[Extracted data]
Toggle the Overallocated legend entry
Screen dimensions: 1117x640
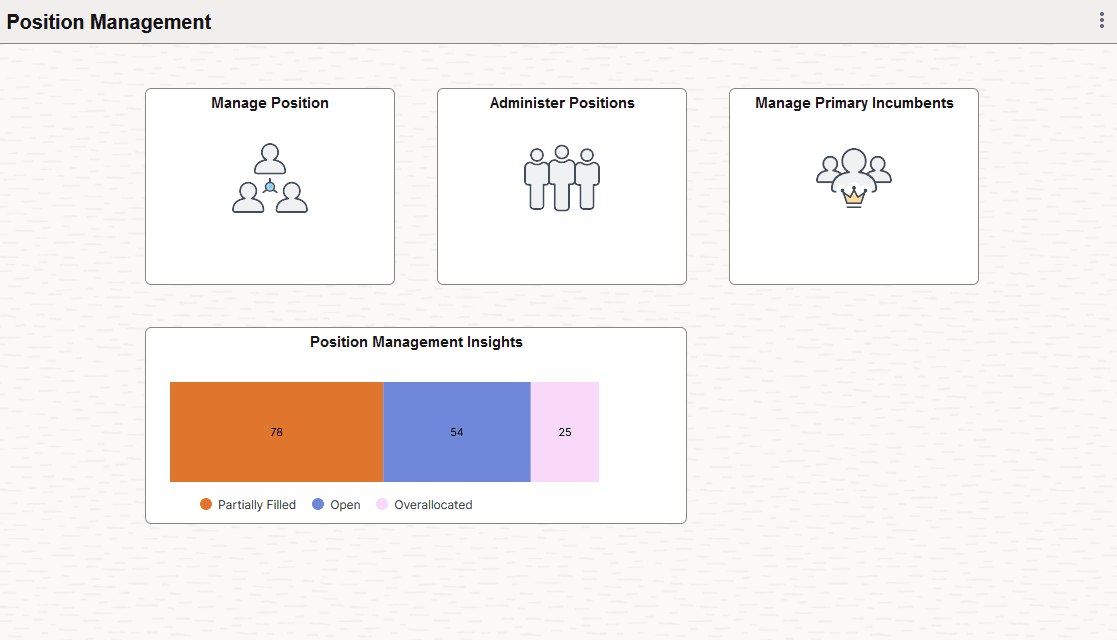click(x=424, y=504)
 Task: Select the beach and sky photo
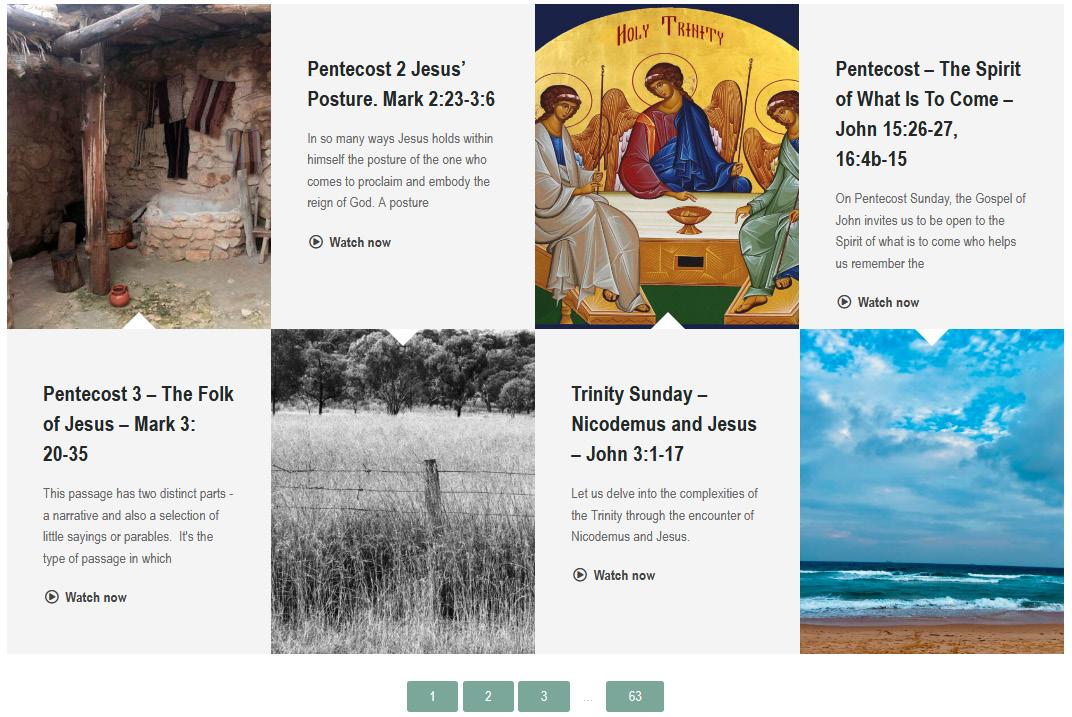pyautogui.click(x=932, y=491)
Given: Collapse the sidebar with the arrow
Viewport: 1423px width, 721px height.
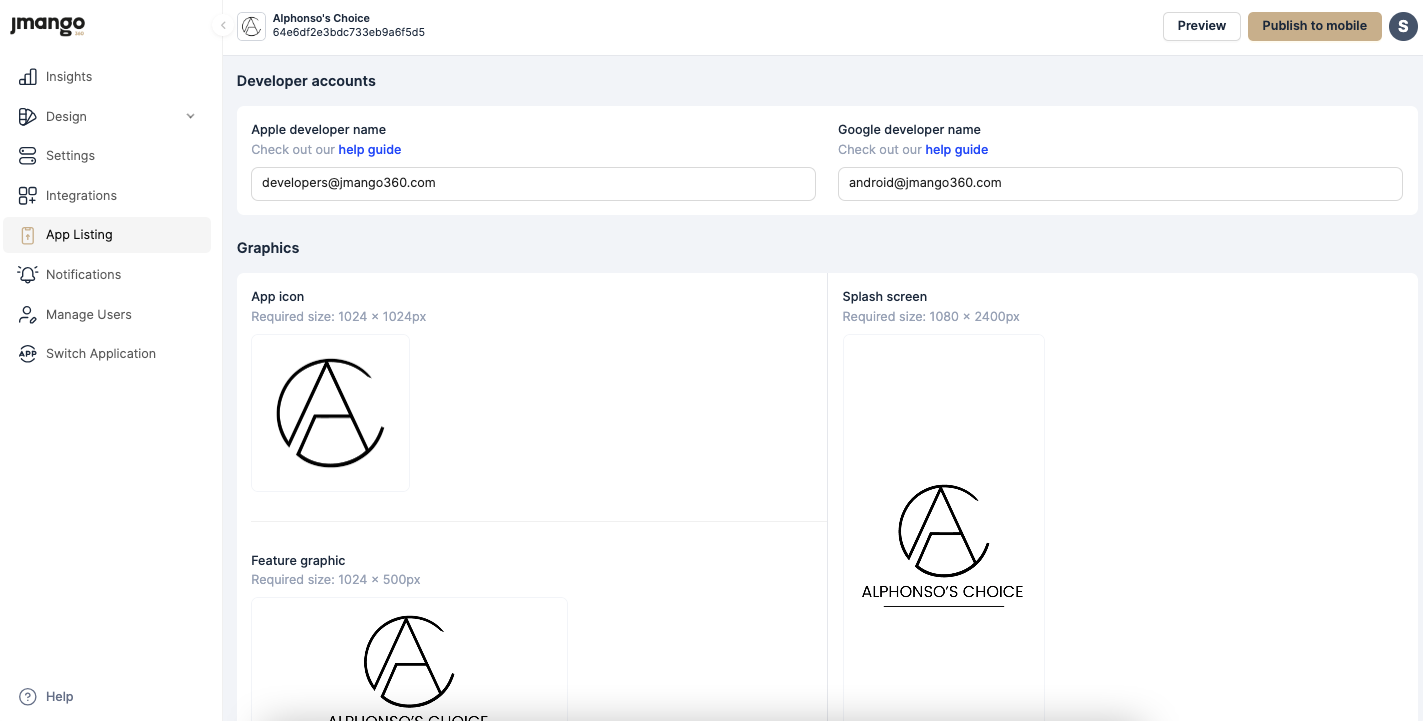Looking at the screenshot, I should 223,26.
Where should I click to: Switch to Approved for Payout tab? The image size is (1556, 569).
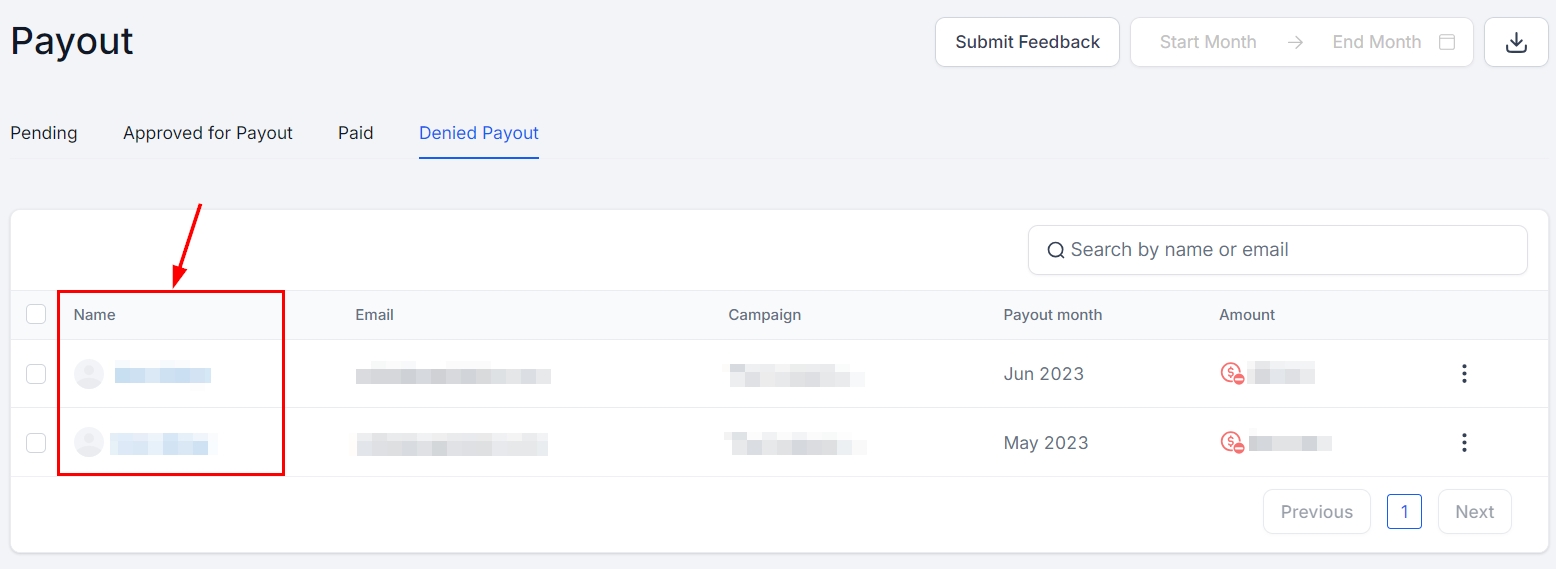(x=208, y=133)
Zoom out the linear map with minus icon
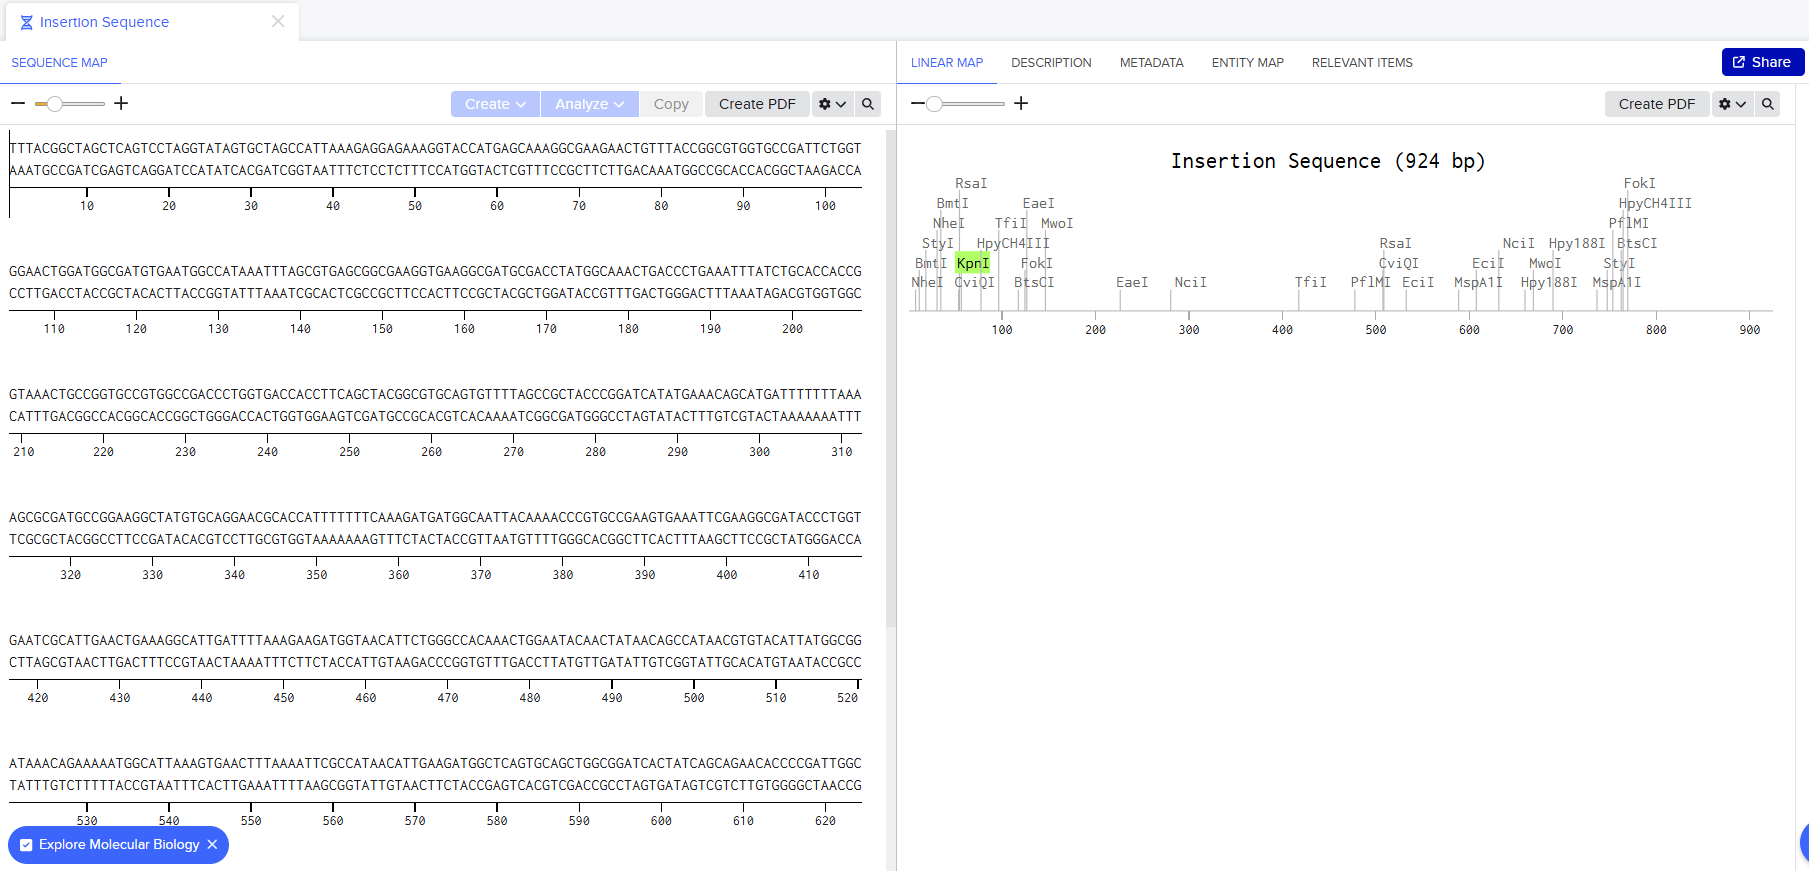 pos(918,104)
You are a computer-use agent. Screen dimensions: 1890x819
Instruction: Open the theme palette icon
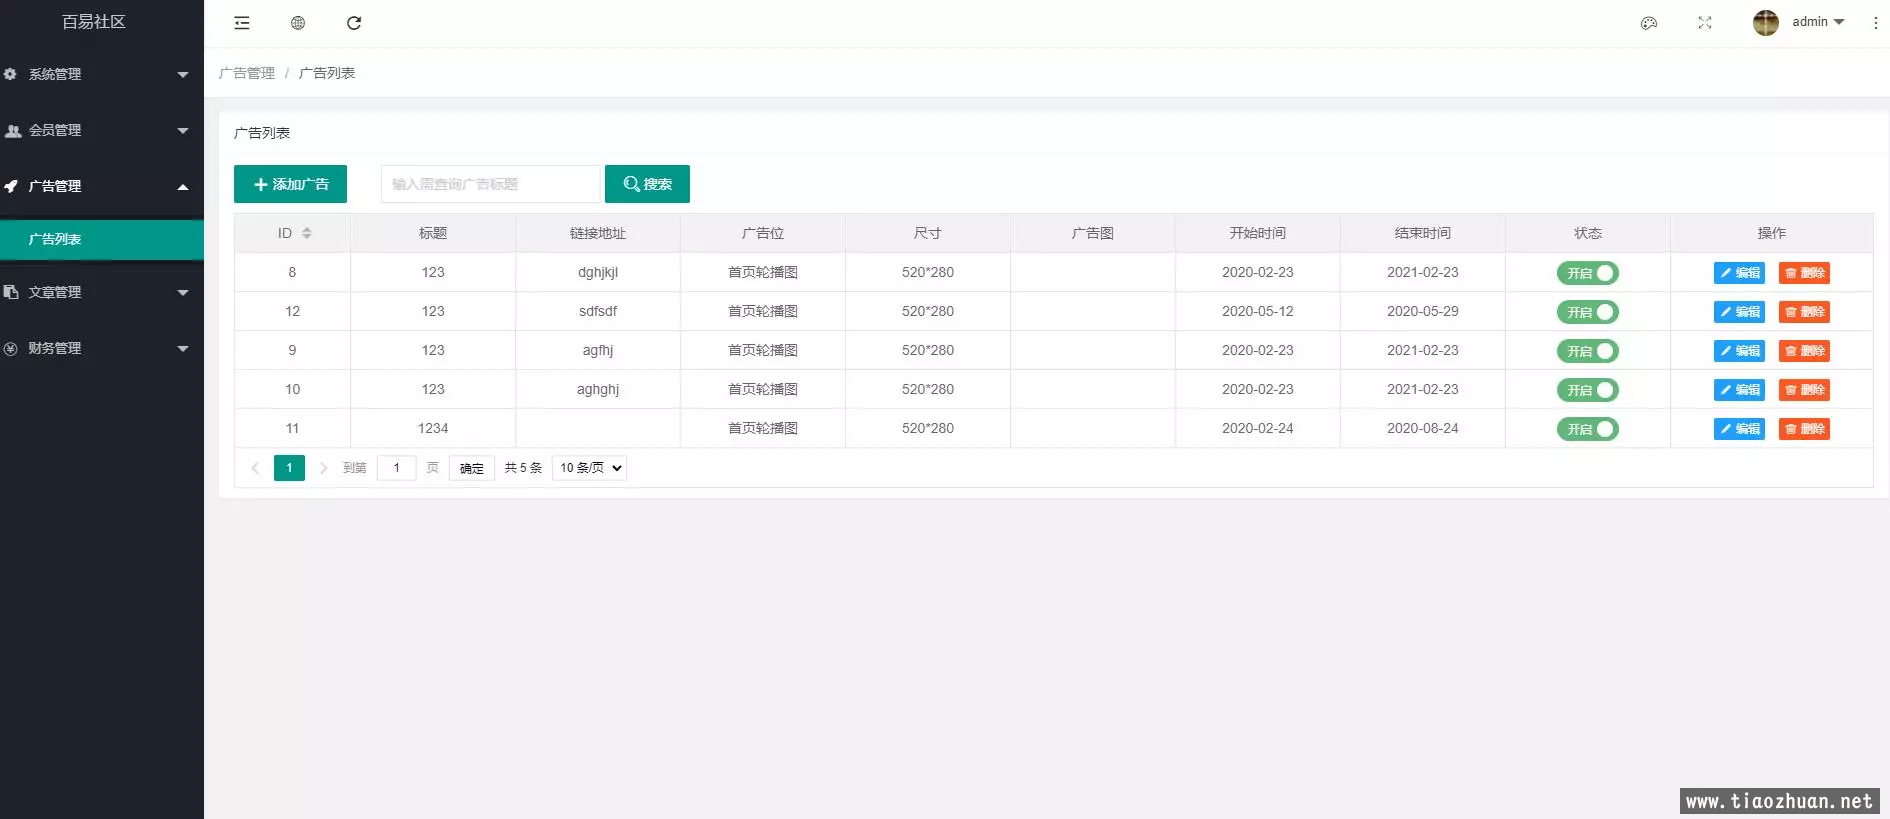pos(1649,23)
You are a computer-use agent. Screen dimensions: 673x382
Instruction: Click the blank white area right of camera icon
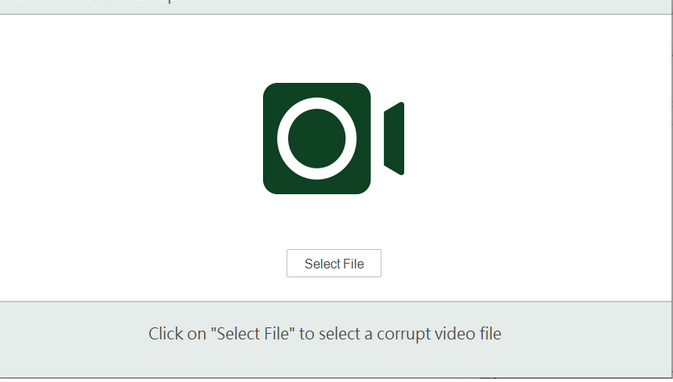[x=537, y=138]
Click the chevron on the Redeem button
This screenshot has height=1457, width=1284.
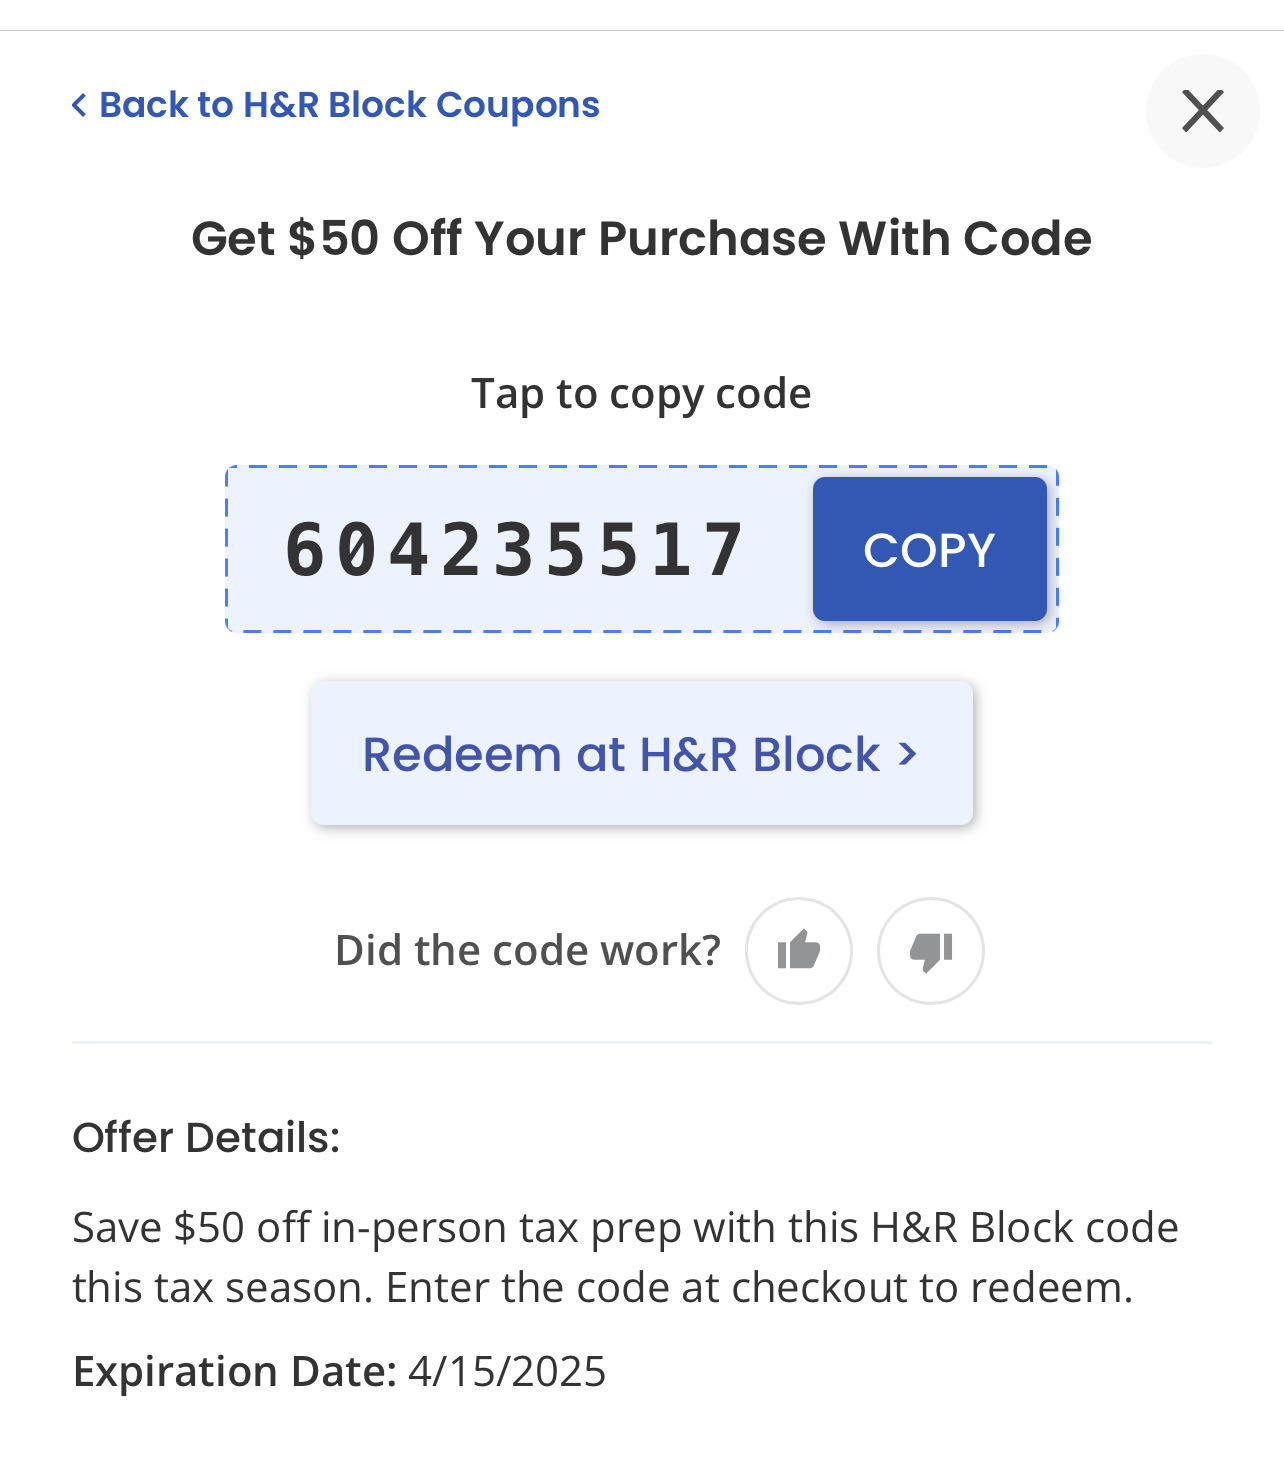pyautogui.click(x=908, y=754)
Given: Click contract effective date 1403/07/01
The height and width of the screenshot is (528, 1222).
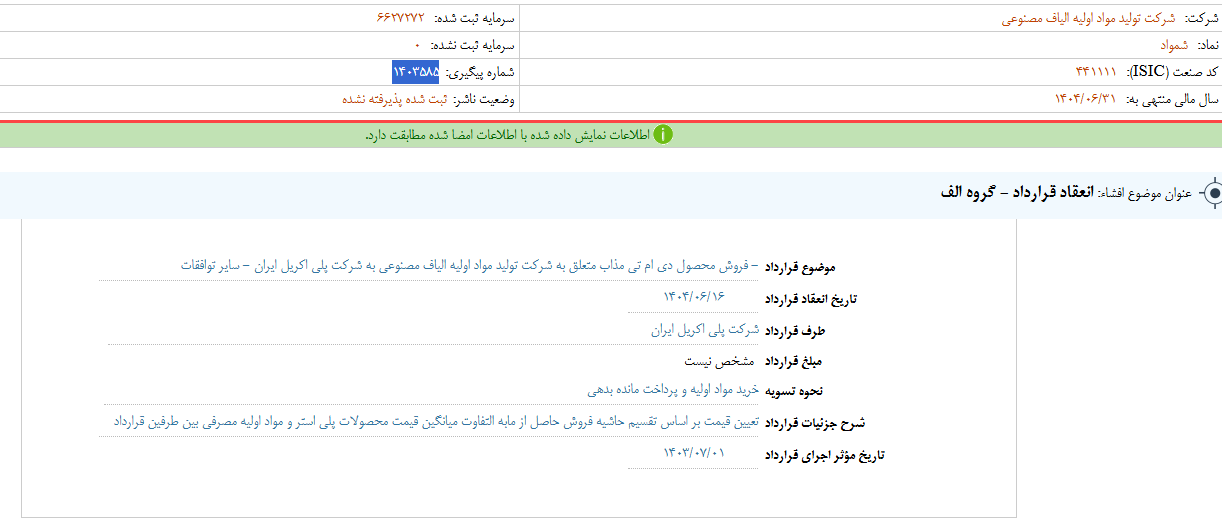Looking at the screenshot, I should 694,453.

[Problem to solve]
Examine the listing and count its lines containing the word "computer". State the count alone.

[Your solution]
2